Stored data entries
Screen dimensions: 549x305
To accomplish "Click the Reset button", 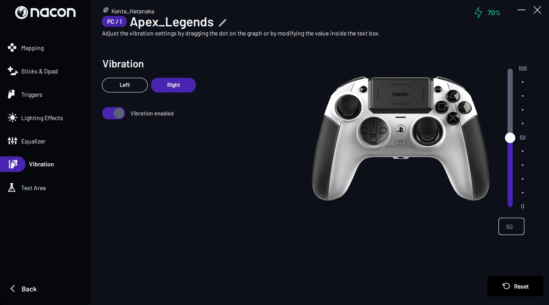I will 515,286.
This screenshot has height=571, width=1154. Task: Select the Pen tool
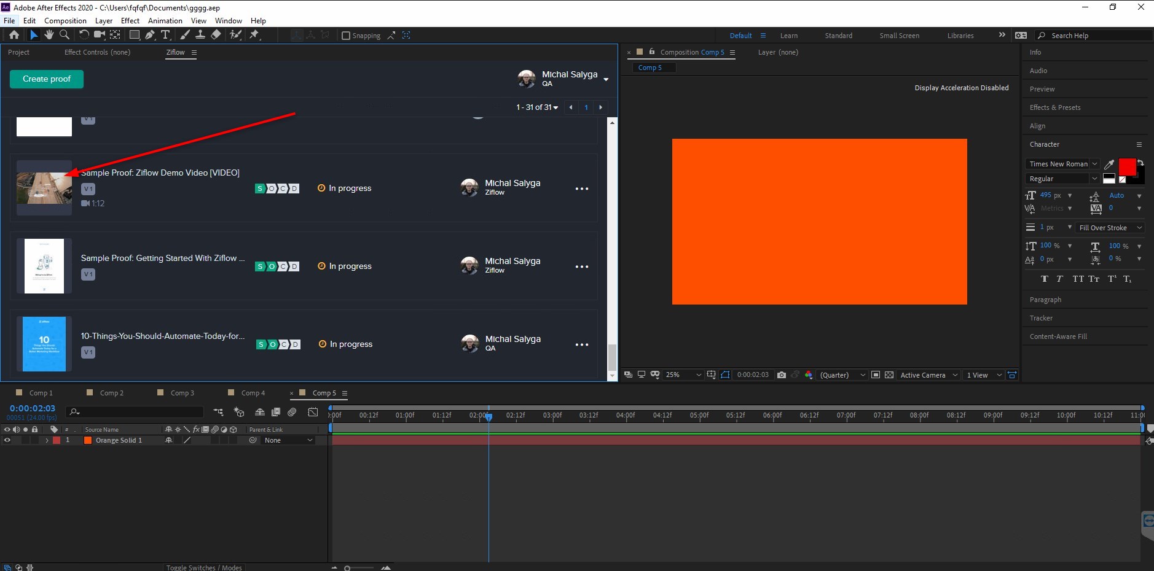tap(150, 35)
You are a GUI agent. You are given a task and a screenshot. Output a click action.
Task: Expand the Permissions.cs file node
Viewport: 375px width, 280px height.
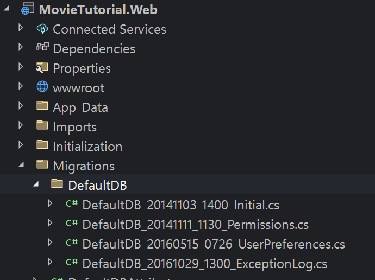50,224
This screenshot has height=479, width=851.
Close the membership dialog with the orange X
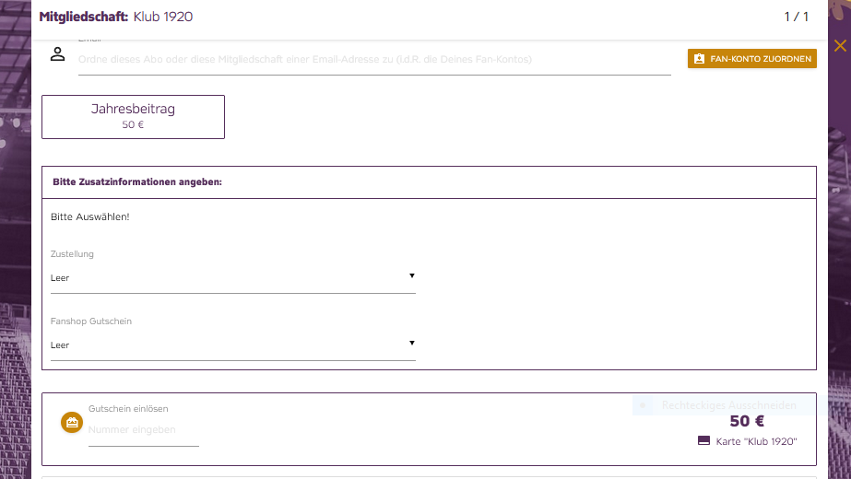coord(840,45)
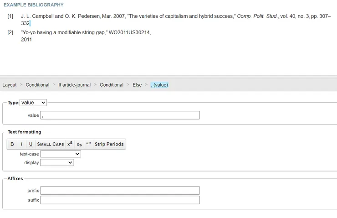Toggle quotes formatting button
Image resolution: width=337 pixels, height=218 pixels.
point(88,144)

--

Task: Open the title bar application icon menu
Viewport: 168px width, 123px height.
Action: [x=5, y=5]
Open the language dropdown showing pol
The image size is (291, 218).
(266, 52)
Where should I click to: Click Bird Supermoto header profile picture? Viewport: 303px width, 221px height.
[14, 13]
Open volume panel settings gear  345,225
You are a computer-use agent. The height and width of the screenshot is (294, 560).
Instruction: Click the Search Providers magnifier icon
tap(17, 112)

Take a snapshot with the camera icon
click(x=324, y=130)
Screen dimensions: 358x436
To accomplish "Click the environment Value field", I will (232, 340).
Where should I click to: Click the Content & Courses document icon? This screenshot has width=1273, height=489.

--

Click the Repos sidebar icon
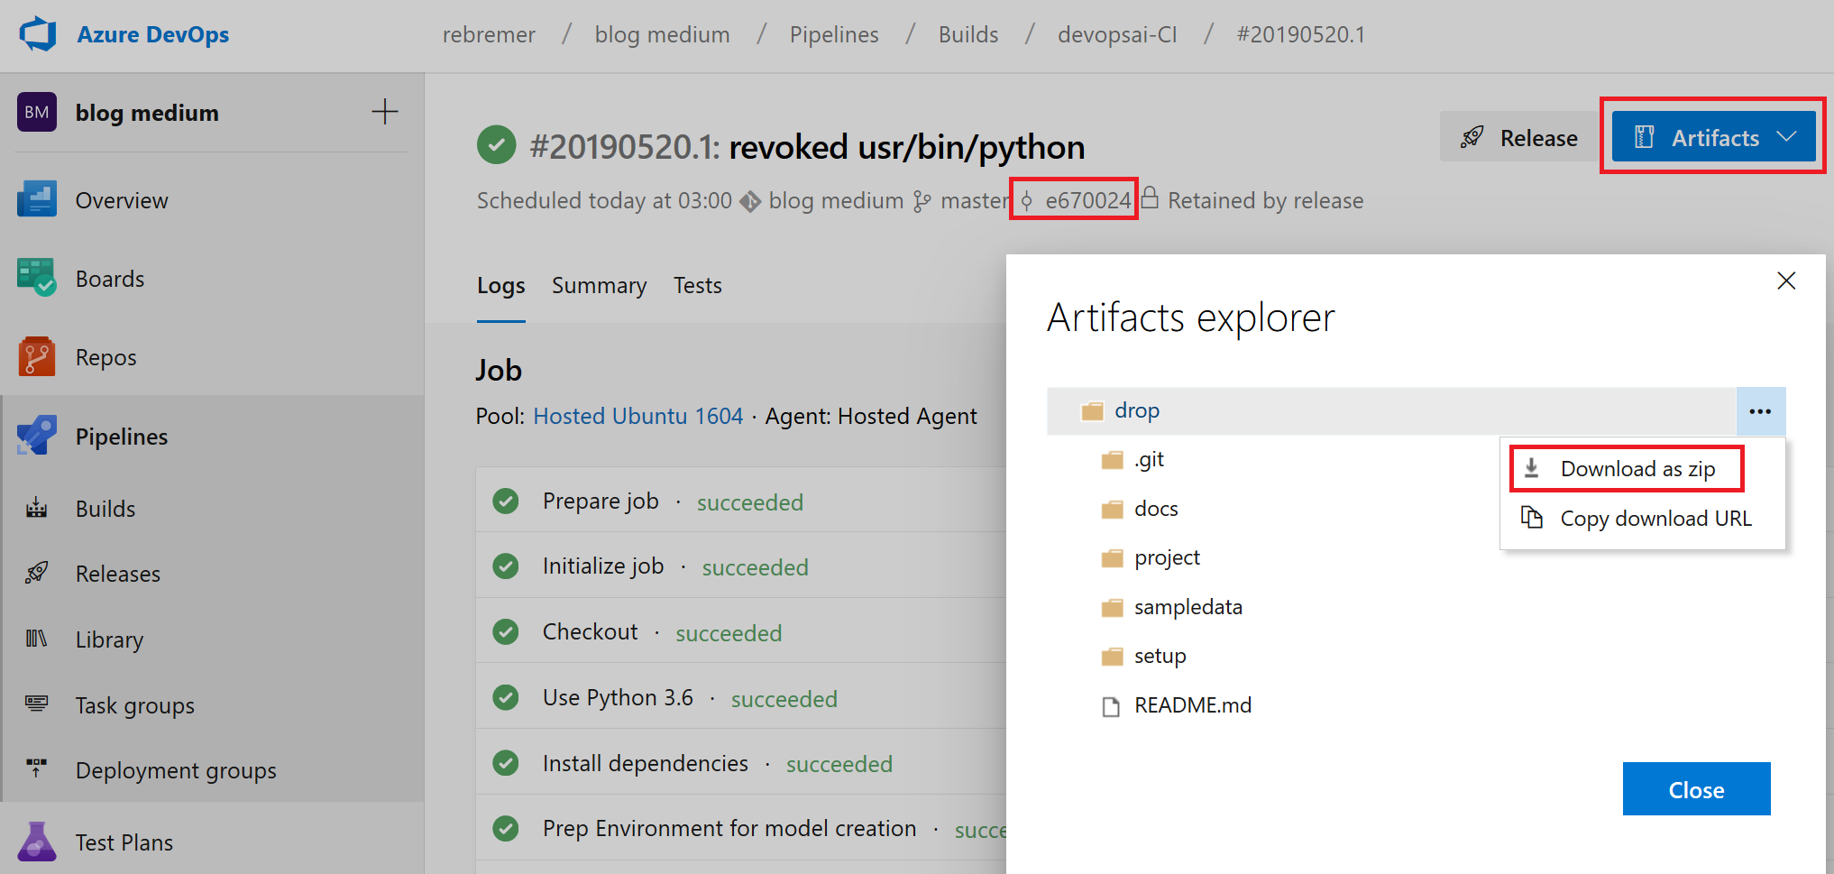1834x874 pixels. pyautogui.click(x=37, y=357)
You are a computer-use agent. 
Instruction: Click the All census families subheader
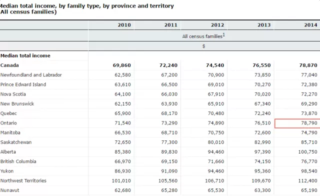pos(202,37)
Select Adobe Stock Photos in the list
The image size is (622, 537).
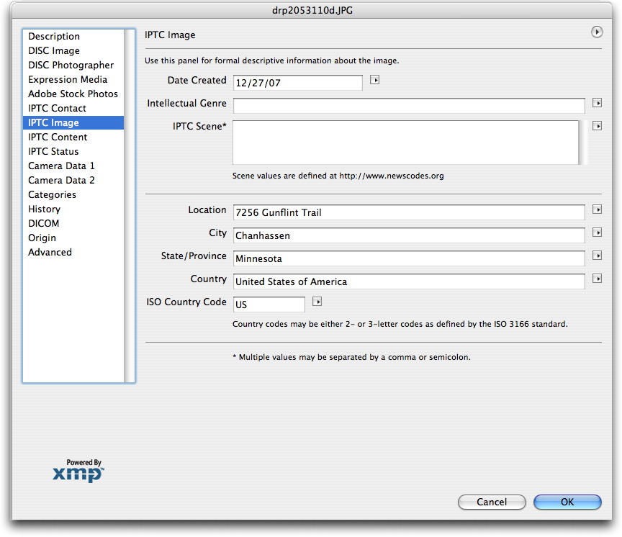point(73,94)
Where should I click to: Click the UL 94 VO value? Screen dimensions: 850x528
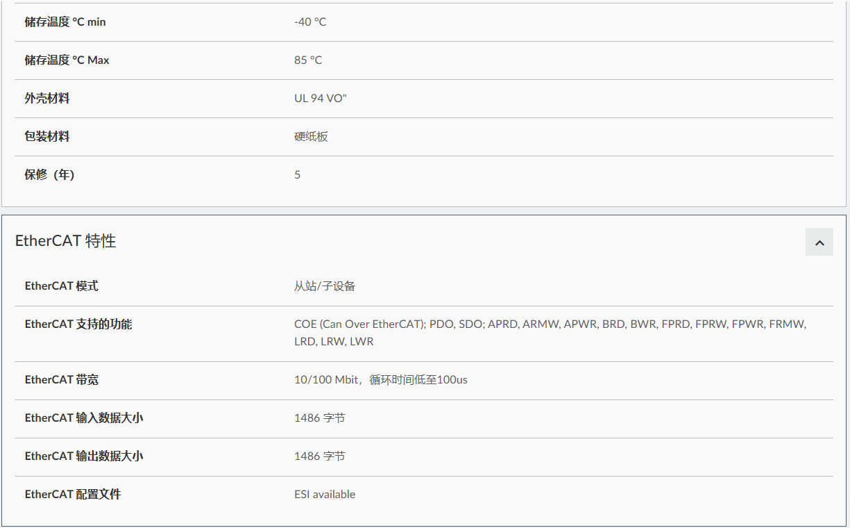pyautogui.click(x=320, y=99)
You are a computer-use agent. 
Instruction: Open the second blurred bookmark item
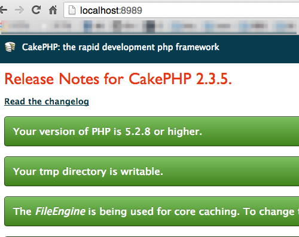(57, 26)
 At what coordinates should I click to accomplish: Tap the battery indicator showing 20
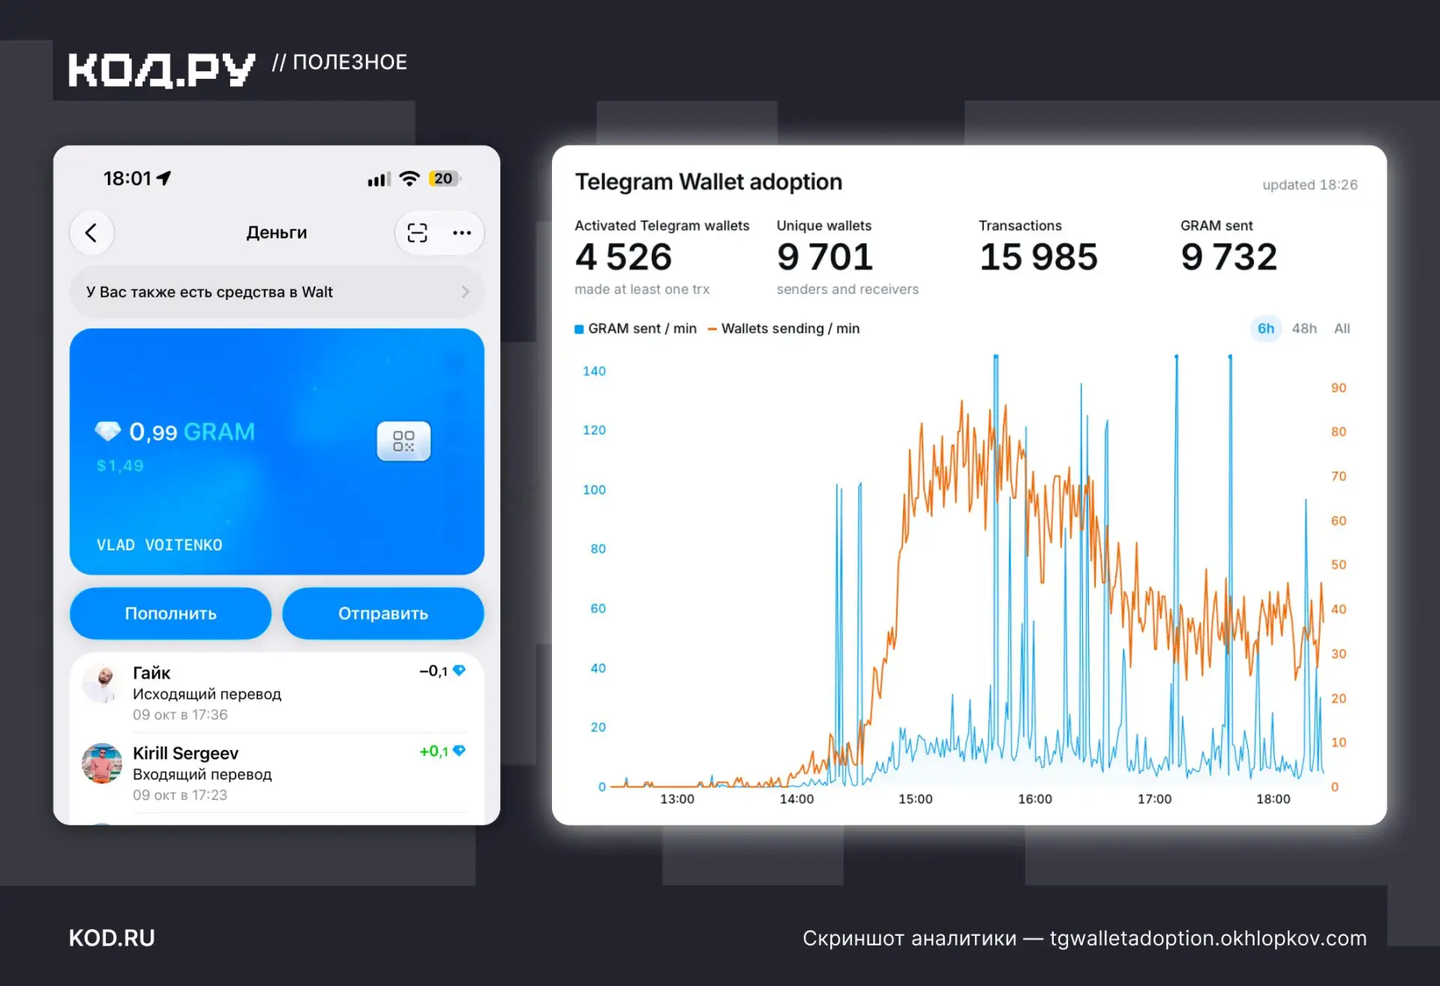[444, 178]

EXERCISE DIRECTIONS. Return a word-for-word copy of the lines above from the one holding "Instruction: Click the Search" through the one holding "Where should I click to: Click the Content", with both of them included and nothing besides.

ANSWER TO THIS TASK.
Instruction: Click the Search Providers magnifier icon
tap(17, 112)

Take a snapshot with the camera icon
click(x=324, y=130)
Screen dimensions: 358x436
To accomplish "Click the environment Value field", I will (232, 340).
Where should I click to: Click the Content & Courses document icon? This screenshot has width=1273, height=489.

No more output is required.